MCUs have limited memory and processing power. Before deploying the model to the MCU we calculated its estimated RAM and flash usage and report the number of FLOPS of the model during a forward pass (for inference).
Layer | FLOPs |
---|---|
Convolutional layer | 640,008 |
Fully Connected layer | 32,004 |
Total | 672,024 |
Furthermore, we benchmarked the speed of the DNN on server-grade CPU and GPU to compare to the MCU. The inference runtime of the model (batch size = 1) is shown below.
Environment | Self CPU Time | Self CUDA Time |
---|---|---|
Intel Xeon CPU | 14.761 ms | - |
Tesla V100-SXM2-16GB | - | 28.000 us |
We train the model and report the accuracy after we have verified that the model could fit on our MCU.
Our model has been trained using the PyTorch framework, but the MCU only supports TFLite Micro. While converting to a TFLite model, we quantized the model to reduce its memory and computation.

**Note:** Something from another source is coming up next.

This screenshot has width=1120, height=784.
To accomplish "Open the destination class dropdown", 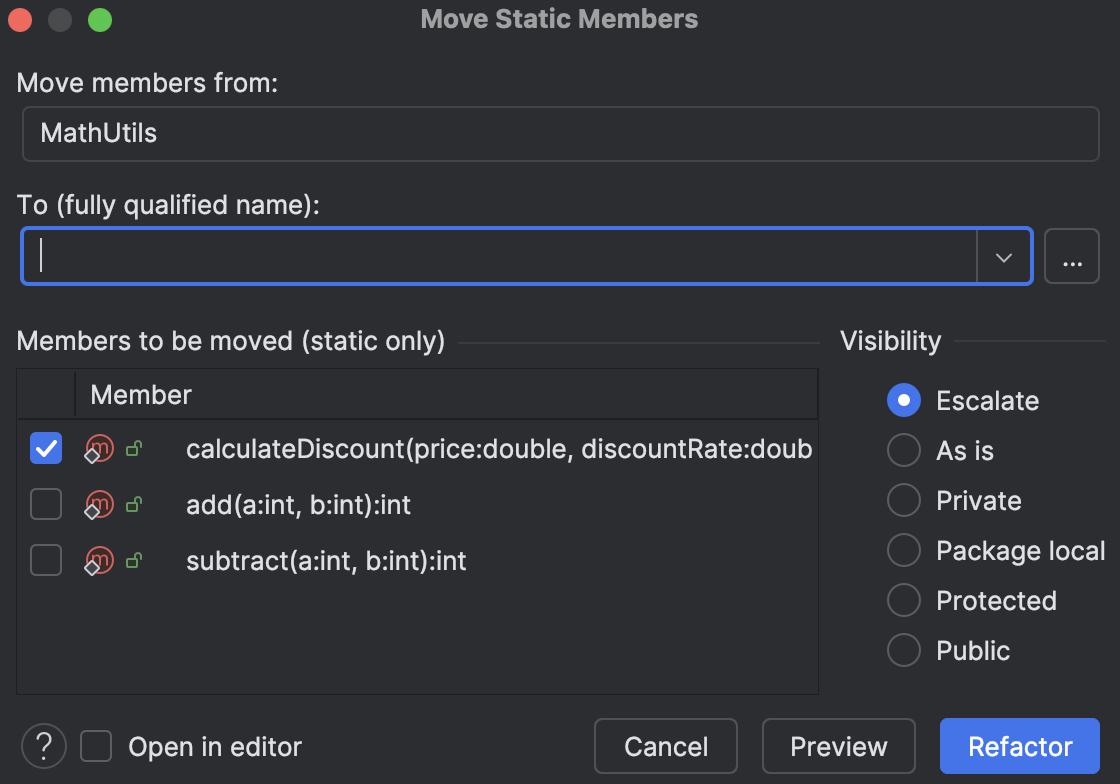I will click(x=1003, y=256).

Profile running time and plot the breakdown between preprocessing, neural network, and post-processing on arduino and the result is shown below. The MCU has an average inference time of 86 ms, whereas the Intel Xeon CPU and Tesla V100 times are 14.761 ms and 28.000 us respectively. To facilitate a direct comparison, the GPU time is converted to milliseconds, resulting in 0.028 ms. These calculations indicate that the MCU is approximately 4.83 times slower than the Intel Xeon CPU and 3070.43 times slower than the Tesla V100 GPU during the inference phase of a deep neural network operation.
Process Stage | Min Time | Max Time | Avg Time |
---|---|---|---|
Preprocessing | 19 ms | 23 ms | 21 ms |
Inference | 88 ms | 88 ms | 86 ms |
Post-processing | 0 ms | 1 ms | 0 ms |
We implemented a full precision (float 32) model which was quantized after training in Section 3. In this section, we use quantization-aware training (QAT) to try and improve model accuracy during training. The plot of accuracy vs. bit-width for post-training quantization and quantization-aware training between 2 and 8 bits are shown in Figure 7.

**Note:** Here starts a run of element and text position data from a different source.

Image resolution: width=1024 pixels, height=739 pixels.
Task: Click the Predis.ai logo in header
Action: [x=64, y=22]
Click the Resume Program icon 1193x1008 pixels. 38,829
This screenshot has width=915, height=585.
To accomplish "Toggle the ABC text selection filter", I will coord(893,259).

Pruning is another machine learning tactic that can help reduce model size and increase computational efficieny by removing unused parameters in neural networks. Pruning can remove groups of weights in structured pruning or individual weights in unstructured pruning. We implement both structured and unstructured pruning, and measure the impact on accuracy.
- For unstructured pruning: The plot of the accuracy vs. number of parameters at different pruning thresholds with finetuning and without Fintuning is shown in Figure 8.
- For structured pruning (channel pruning) plot the following: The plot of Accuracy vs. parameters/FLOPs at different pruning thresholds with and without finetuning is shown in Figure 9. The plot of Accuracy vs. runtime on CPU and MCU with and without Finetuning is shown in Figure 10.